Korban memergoki sejumlah remaja melakukan pelanggaran.

Diterbitkan 27 Juli 2026, 10:55 WIB
Share
Copy Link
Batalkan

Liputan6.com, Jakarta - Satpam Waduk Jatiluhur, Sumarna (40) sempat menegur pelaku vandalisme, sebelum ditemukan tewas tenggelam dengan kondisi tangan terikat borgol.

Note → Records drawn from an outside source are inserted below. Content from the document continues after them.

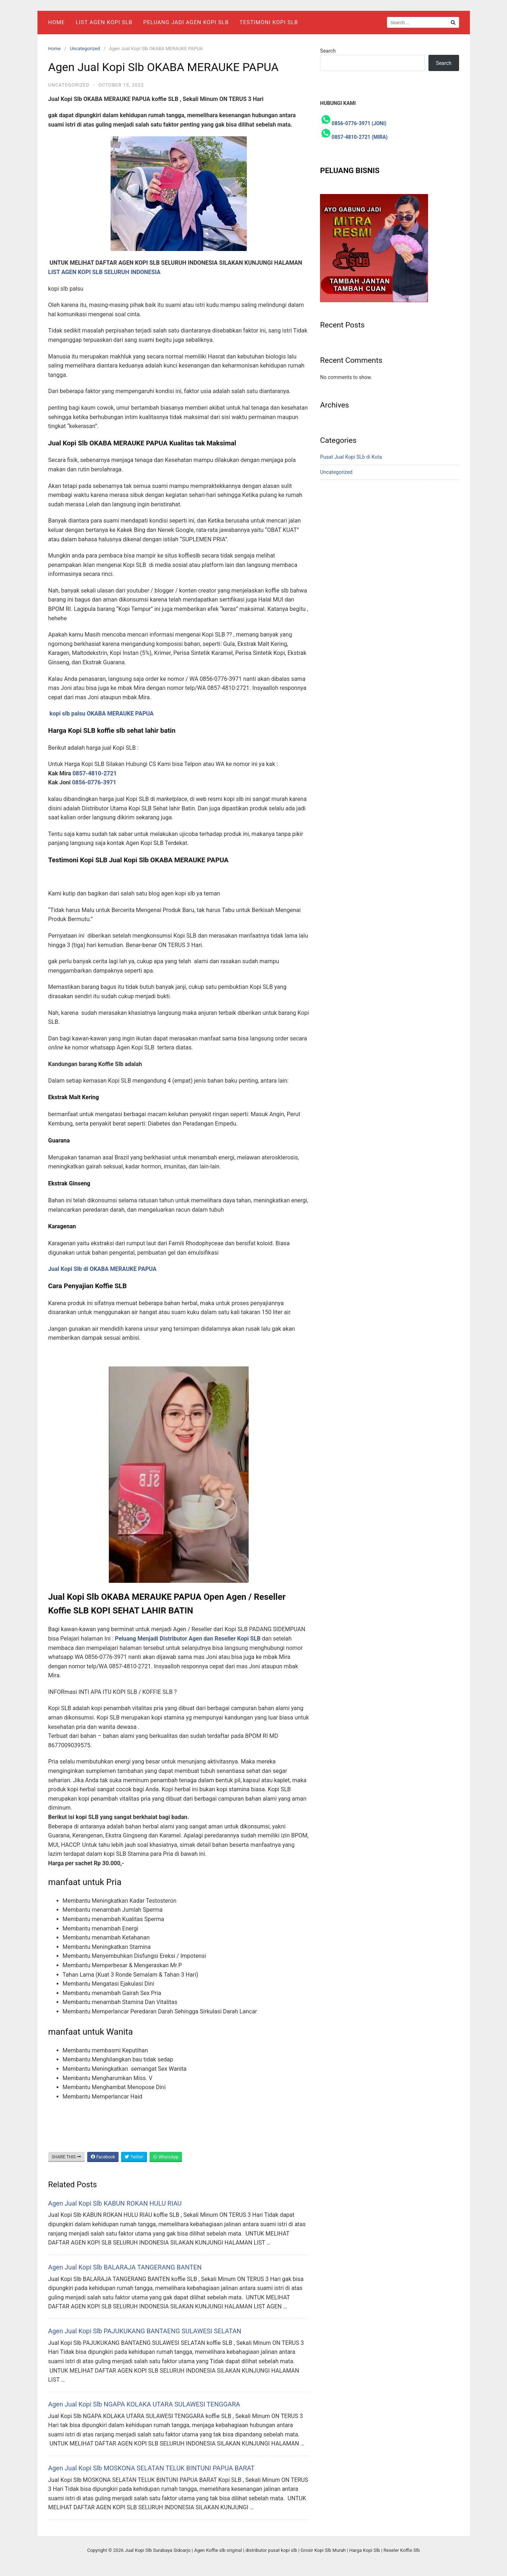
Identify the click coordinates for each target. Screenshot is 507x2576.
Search (327, 51)
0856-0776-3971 (94, 782)
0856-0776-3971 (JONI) (359, 123)
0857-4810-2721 (95, 773)
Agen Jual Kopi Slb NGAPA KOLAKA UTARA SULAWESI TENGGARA (144, 2404)
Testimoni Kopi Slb (269, 22)
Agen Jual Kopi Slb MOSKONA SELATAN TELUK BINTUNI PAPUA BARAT (151, 2468)
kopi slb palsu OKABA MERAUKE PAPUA (101, 713)
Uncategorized (85, 48)
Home (56, 22)
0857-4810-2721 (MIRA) (359, 137)
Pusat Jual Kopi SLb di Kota (351, 457)
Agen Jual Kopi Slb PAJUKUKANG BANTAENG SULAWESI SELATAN (144, 2331)
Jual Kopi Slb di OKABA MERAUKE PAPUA (102, 1268)
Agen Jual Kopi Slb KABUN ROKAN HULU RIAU (115, 2203)
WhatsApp (165, 2156)
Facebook (103, 2156)
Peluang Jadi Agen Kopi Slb (186, 22)
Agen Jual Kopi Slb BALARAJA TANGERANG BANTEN (125, 2267)
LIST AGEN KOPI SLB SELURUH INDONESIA (104, 272)
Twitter (134, 2156)
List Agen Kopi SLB (104, 22)
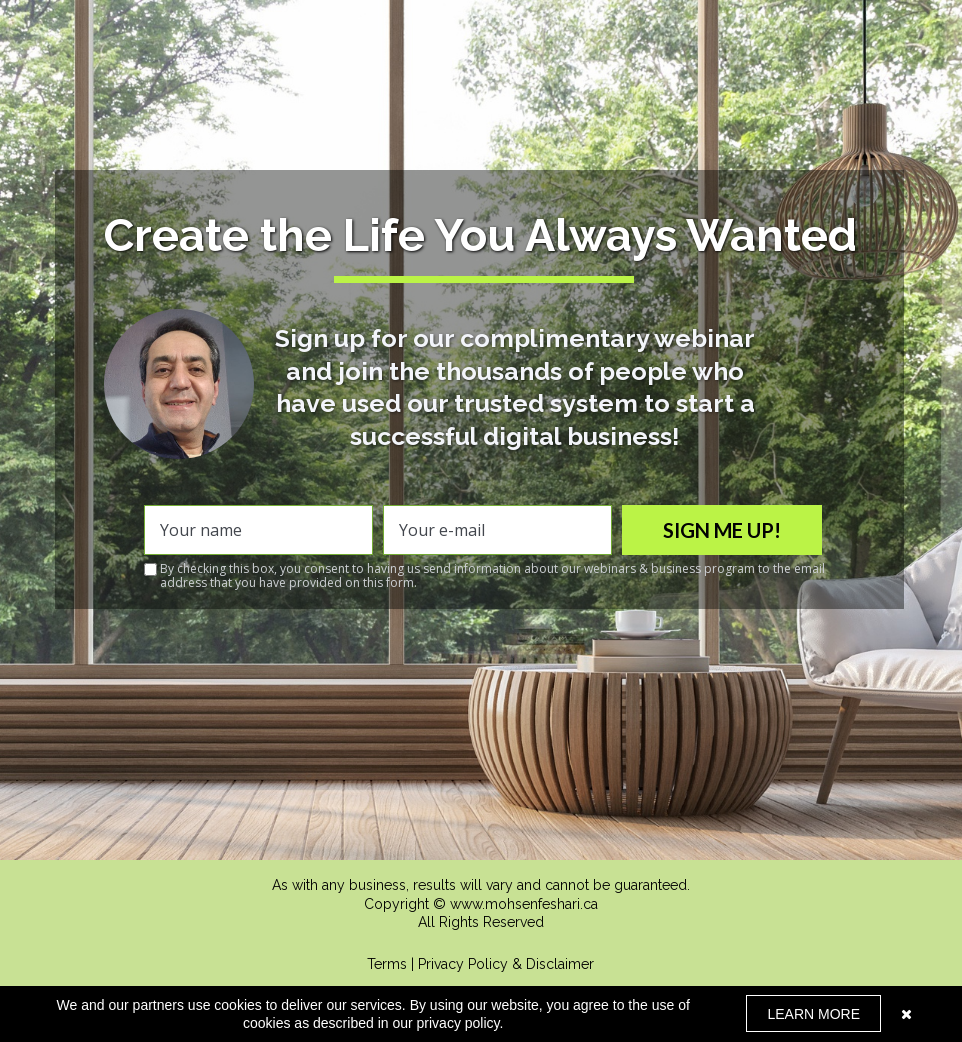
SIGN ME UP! (722, 530)
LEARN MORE (813, 1014)
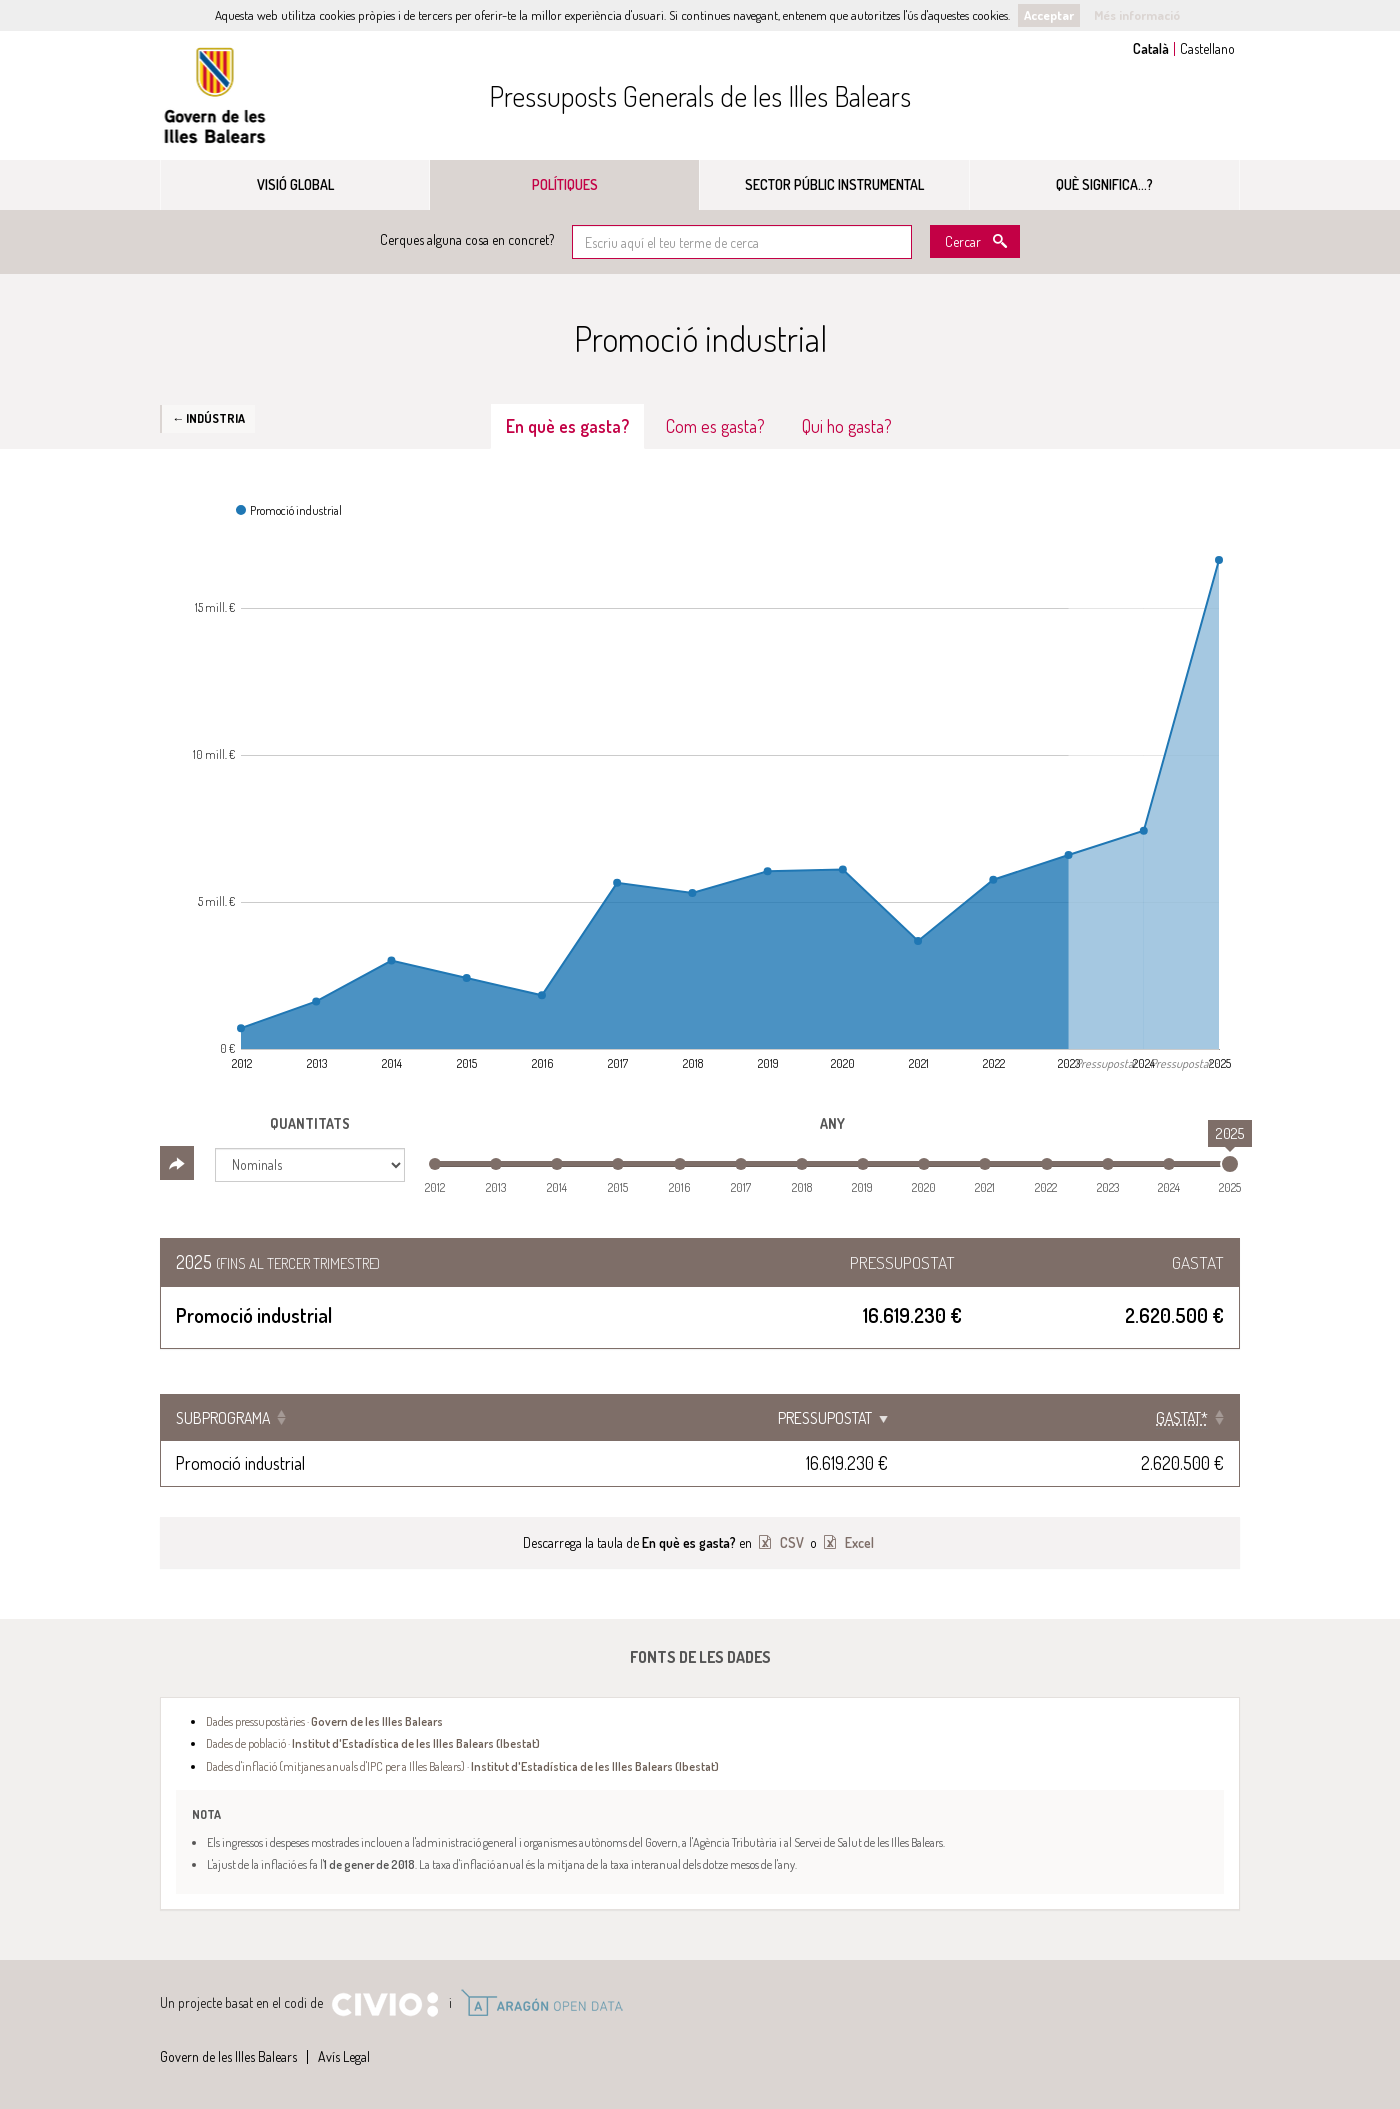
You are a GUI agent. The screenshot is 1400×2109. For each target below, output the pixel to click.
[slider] (1230, 1164)
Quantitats (310, 1123)
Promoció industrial (240, 1463)
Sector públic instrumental (834, 184)
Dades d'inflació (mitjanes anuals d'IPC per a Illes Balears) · (462, 1766)
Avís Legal (344, 2056)
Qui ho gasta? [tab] (847, 426)
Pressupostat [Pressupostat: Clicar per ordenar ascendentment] (872, 1418)
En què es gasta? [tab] (567, 426)
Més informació (1137, 15)
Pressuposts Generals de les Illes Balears (700, 96)
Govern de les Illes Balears (215, 95)
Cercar (963, 241)
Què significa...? (1104, 184)
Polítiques (565, 184)
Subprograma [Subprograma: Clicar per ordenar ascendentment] (223, 1418)
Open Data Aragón (541, 2003)
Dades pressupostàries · (324, 1721)
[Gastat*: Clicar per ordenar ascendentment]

"Dia (Sumarna) melarang orang yang mau corat-coret (vandalisme). Itu wajar karena itu memang tugas dia menjaga area waduk," kata warga setempat, Warta kepada wartawan, Senin (27/7/2026).

Sumarna menegur para remaja itu pada Rabu (22/7/2026) malam. Kemudian diduga para remaja itu kembali lagi ke lokasi pada Kamis (23/7/2026) malam.

Sumarna mulai hilang dan dicari keberadaannya pada Jumat (24/7/2026) dini hari dan baru ditemukan dalam kondisi meninggal dunia pada siang hari.

"Kepala satpam bilang Sumarna enggak ada dari jam tiga dini hari. Setelah dicari bareng teman-teman dan warga, ketemu jam 11 siang dalam air di pinggir danau," ujar dia.

Sebelumnya, Kabid Humas Polda Jabar Kombes Hendra Rochmawan menyebut korban pertama kali ditemukan oleh seorang satpam lainnya yang ada di sekitar waduk. Temuan itu kemudian dilaporkan ke polisi.

"Korban pertama kali ditemukan oleh seorang satpam yang melihat tubuh korban tenggelam di perairan. Temuan tersebut kemudian dilaporkan kepada warga setempat dan diteruskan kepada aparat kepolisian," kata Hendra.

Polisi sudah melakukan olah TKP dengan memintai keterangan dari sejumlah saksi dan mengumpulkan barang bukti. Jenazah juga sudah dibawa ke rumah sakit untuk dilakukan autopsi.

Hendra mengatakan jajaran Polres Purwakarta masih menunggu hasil autopsi untuk memastikan penyebab kematian korban. Dia pun mengimbau masyarakat agar menunggu hasil penyelidikan yang sedang dilakukan.

"Kami mengimbau masyarakat untuk tidak berspekulasi dan memberikan kepercayaan kepada penyidik untuk mengungkap fakta yang sebenarnya," pungkasnya.